Stated goal - Reproduce without any changes the lines of the material below, from the line holding "Provide the (x, y)" through the line holding "are [362, 625]", both included.

Extracted entries -
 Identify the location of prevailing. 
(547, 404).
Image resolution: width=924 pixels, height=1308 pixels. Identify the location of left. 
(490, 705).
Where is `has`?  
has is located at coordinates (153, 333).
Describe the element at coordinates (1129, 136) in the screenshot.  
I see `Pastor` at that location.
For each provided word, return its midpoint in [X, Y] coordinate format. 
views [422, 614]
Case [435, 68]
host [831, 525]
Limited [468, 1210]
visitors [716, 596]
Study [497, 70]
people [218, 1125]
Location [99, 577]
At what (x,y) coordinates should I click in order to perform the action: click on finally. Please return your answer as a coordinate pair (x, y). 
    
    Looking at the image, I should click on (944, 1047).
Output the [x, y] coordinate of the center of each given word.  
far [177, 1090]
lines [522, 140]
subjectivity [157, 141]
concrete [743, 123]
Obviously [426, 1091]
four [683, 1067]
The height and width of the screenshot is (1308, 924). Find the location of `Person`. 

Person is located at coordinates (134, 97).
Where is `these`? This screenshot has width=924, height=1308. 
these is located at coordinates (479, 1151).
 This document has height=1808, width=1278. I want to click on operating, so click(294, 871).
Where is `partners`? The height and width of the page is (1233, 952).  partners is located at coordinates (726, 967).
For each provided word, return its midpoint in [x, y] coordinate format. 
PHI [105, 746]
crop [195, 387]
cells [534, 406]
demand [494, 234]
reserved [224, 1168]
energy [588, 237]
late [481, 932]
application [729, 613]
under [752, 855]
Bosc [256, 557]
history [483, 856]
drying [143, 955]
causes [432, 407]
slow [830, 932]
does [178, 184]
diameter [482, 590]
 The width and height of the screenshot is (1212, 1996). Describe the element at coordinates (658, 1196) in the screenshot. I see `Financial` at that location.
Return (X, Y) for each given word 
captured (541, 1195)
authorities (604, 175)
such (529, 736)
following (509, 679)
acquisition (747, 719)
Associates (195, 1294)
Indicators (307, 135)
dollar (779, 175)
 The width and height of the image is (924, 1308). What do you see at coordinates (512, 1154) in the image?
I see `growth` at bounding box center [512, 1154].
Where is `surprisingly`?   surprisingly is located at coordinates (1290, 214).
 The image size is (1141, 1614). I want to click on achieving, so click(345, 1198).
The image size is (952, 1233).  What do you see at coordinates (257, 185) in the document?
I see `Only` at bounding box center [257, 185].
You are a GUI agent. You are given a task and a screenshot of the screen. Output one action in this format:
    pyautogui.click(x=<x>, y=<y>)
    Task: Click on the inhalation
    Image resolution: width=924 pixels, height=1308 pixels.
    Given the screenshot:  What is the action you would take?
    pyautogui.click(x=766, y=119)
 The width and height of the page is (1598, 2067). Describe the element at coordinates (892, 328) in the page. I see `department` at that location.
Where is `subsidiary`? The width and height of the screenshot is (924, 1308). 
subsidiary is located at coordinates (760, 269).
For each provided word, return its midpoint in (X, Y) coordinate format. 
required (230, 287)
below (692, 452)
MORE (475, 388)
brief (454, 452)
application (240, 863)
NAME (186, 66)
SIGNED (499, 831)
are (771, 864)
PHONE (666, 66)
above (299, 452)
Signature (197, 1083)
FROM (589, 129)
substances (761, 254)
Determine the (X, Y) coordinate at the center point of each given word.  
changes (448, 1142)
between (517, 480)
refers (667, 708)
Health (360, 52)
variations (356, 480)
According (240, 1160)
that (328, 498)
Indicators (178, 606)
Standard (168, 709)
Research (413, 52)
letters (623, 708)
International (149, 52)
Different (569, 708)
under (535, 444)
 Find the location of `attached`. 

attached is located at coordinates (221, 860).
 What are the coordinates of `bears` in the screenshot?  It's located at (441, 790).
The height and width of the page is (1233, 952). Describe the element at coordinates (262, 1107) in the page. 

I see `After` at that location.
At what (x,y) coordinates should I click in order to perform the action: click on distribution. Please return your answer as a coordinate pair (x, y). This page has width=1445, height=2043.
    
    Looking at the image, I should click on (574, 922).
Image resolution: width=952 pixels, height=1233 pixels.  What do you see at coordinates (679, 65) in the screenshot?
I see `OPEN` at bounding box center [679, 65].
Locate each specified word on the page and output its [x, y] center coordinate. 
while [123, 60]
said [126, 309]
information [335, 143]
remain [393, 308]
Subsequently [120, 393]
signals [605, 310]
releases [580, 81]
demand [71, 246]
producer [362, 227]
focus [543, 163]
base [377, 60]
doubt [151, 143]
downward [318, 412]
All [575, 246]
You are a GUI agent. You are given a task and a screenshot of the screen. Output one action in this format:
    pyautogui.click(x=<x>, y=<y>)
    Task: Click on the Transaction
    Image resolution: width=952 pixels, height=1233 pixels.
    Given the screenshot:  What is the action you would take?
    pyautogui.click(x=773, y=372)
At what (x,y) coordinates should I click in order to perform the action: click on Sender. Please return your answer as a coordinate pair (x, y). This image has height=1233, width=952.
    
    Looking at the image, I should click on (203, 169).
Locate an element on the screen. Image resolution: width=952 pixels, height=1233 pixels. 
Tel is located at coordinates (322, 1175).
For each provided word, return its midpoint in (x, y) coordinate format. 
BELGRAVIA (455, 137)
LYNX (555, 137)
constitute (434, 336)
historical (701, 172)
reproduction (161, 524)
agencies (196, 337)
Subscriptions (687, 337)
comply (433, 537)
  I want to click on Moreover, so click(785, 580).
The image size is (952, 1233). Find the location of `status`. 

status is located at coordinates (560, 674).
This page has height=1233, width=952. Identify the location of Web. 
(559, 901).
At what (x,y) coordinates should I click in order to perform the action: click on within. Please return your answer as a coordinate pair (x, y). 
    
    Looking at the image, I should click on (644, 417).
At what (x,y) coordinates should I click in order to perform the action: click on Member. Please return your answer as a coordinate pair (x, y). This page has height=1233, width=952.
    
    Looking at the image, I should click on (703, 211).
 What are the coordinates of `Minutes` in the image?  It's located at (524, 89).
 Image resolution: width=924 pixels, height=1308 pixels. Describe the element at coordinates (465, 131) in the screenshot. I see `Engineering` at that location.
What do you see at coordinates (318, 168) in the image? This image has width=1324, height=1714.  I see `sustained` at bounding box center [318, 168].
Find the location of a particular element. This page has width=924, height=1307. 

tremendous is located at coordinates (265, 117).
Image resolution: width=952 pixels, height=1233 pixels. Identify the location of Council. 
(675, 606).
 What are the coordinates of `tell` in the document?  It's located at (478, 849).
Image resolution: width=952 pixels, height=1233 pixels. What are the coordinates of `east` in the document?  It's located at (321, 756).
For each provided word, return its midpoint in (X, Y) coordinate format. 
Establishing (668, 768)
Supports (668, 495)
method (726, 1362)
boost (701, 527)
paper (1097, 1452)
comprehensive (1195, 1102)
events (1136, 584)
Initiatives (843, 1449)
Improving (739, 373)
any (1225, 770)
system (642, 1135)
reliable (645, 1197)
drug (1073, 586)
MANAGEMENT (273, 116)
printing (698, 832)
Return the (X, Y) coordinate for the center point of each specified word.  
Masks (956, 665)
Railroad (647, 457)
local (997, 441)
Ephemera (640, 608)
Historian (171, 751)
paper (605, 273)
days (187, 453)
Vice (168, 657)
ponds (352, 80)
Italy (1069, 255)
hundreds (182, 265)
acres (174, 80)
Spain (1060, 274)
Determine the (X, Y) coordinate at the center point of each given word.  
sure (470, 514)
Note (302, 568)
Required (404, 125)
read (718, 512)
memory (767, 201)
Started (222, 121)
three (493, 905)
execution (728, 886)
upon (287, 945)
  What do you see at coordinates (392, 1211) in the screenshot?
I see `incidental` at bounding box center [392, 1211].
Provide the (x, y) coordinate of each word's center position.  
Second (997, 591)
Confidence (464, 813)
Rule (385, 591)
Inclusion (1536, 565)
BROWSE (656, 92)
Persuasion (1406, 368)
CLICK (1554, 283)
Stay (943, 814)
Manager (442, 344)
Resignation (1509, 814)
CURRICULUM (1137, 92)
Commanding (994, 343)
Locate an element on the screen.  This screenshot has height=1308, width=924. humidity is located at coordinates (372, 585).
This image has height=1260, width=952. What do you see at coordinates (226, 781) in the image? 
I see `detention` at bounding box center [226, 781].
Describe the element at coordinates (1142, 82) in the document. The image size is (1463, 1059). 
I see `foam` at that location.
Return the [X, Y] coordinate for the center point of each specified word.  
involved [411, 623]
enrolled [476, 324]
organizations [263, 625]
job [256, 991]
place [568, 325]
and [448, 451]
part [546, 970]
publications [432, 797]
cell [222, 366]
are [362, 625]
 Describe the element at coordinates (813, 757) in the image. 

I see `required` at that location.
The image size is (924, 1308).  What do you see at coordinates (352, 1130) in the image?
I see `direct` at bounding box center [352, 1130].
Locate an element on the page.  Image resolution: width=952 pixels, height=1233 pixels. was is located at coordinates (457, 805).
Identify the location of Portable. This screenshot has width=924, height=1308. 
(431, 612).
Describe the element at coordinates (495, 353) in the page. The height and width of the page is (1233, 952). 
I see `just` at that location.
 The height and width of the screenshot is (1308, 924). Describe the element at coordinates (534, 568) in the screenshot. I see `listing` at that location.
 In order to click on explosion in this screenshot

Task response -
Provide the (x, y) coordinate of each word's center position.  
Second (997, 591)
Confidence (464, 813)
Rule (385, 591)
Inclusion (1536, 565)
BROWSE (656, 92)
Persuasion (1406, 368)
CLICK (1554, 283)
Stay (943, 814)
Manager (442, 344)
Resignation (1509, 814)
CURRICULUM (1137, 92)
Commanding (994, 343)
Locate an element on the screen.  This screenshot has height=1308, width=924. humidity is located at coordinates (372, 585).
This image has height=1260, width=952. What do you see at coordinates (226, 781) in the image? 
I see `detention` at bounding box center [226, 781].
Describe the element at coordinates (1142, 82) in the document. The image size is (1463, 1059). 
I see `foam` at that location.
Return the [X, Y] coordinate for the center point of each specified word.  
involved [411, 623]
enrolled [476, 324]
organizations [263, 625]
job [256, 991]
place [568, 325]
and [448, 451]
part [546, 970]
publications [432, 797]
cell [222, 366]
are [362, 625]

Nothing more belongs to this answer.